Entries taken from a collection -
= Beginning of Section =

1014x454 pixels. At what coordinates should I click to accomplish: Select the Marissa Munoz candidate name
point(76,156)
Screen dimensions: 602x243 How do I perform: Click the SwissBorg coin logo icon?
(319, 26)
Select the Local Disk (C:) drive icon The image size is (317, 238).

= End of Section =
= Beginning of Section =

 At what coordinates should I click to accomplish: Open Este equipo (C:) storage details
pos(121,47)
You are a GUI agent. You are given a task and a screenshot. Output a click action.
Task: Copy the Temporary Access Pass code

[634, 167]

= End of Section =
= Beginning of Section =

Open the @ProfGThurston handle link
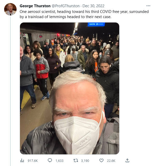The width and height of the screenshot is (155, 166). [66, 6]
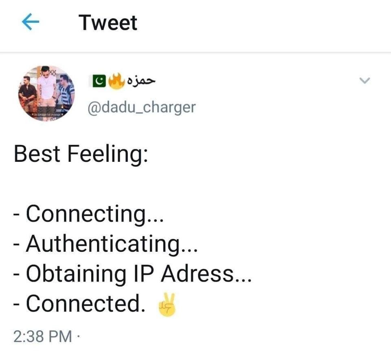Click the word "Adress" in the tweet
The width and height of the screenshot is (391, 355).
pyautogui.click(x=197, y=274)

= End of Section =

Task brief - The lines to extract from the data above begin with the line containing "1014x454 pixels. At" and end with the line containing "Select the Local". Extract them exactly, including both.

Answer box -
1014x454 pixels. At what coordinates should I click to accomplish: Select the Marissa Munoz candidate name
point(76,156)
Screen dimensions: 602x243 How do I perform: Click the SwissBorg coin logo icon?
(319, 26)
Select the Local Disk (C:) drive icon The image size is (317, 238).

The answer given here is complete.